Prompt 1 ->
According to the place value teaching transcript, what does Math-U-See call the method of splitting a number into its units and tens?

** START OF Selected passage **

Kathy: They have to put into their place value. So they’ll bring their units over here, their 10’s are right here, and this is the hundreds place.

Piper: When you work with a problem like this, there are two ways that you can work with it, and it’s good for students to learn both ways. The first way or one of the ways is to use what Math-U-See calls place value notation. It can also be called expanded form or expanded notation in different curricula. Place value notation is when you take a number like 13, and you divide it into its units and its tens and if you have more numbers, if there were 100s or 1000s, you would divide out that way.

Kathy: I have my students break this down into its place value. They know that 14 is 10 plus 4, and they know that 12 is 10 plus 2.

Piper: So to write 13 there are three 1s in 13. So we write a 3 and there’s one 10, so you write a 10. Put a plus sign in between because 10 plus 3 is 13.

Kathy: The important thing is that they understand place value. This 1 actually is 10. It’s not 1. This is actually four unita.

Piper: And students can see this with the blocks, if they make 13. You’re going to put your 1s here, here’s your 13, your 10s here, and you can split it apart into your units and your 10s.

Kathy: That is what they want them to understand here is the “why.” Why is this 10 plus 4 that means I had—it’s one 10 plus four of these.

Piper: Our place value notation for 13 is 10 plus 3, and for 12, it would be 10 plus 2. There’s a 1 in the 10s place and a 2 in the units place.

Kathy: If they still get a little confused, I have them draw a line like this. This is my units. This is my 10s place and this is my 100s place. So this is his—that his home, is what we would call it.

Piper: If we multiply this, you can see the four different problems that the block shows us. So the first problem is 3 times 2 or 2 times 3. The second problem is 2 times 10. And then the third problem is 10 times 3 and the fourth problem is 10 times 10.

If you look at the block, you see those four problems. The first one 3 times 2; the second one, 2 times 10; the third one, 10 times 3, and fourth one 10 times 10.

When we multiply we go 2 times 3, and that’s 6—that was our first step. Our second step is 2 times 10 and that’s 20. We write that in the 10s column, and go ahead and put our plus sign in between because we’re going to add those two numbers together, ultimately, in the end. Then we move over here: 10 times three is 30.

It’s really important to keep that lined up in the 10s place. It does not go in the 1s place because 30 doesn’t go in the 1s place. It’s too big for the 1s place. We would have to move it over because it would be too many numbers here. You can only have up to 9 in the 1s place.

And then we have 10 times 10; that’s 100. That has to go over here in the 100s place.

** END OF Selected passage **
** START OF Extracted entries **

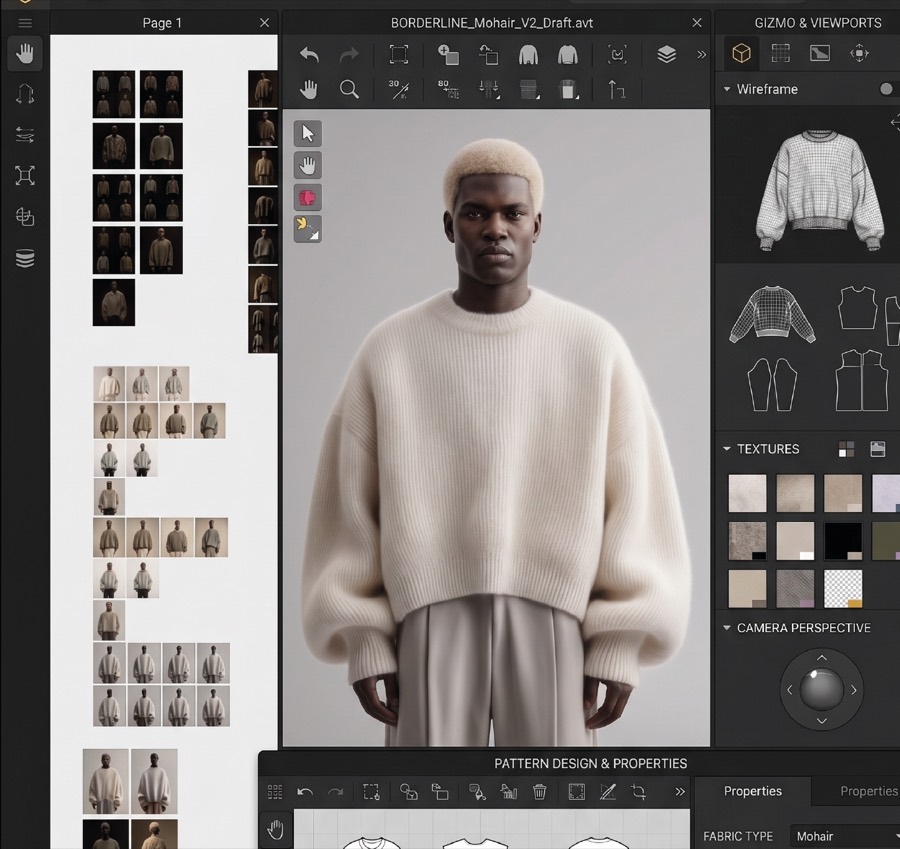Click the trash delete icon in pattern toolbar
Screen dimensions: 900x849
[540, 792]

** END OF Extracted entries **
** START OF Extracted entries **

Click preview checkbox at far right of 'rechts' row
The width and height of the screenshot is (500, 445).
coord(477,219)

** END OF Extracted entries **

Prompt 2 ->
Format the stretch of the listing from the line containing "Click preview checkbox" through the line containing "coord(477,219)" as a JSON list of strings, one string per line.

Written reply 1 ->
Place value notation.

Written reply 2 ->
[
  "Click preview checkbox at far right of 'rechts' row",
  "The width and height of the screenshot is (500, 445).",
  "coord(477,219)"
]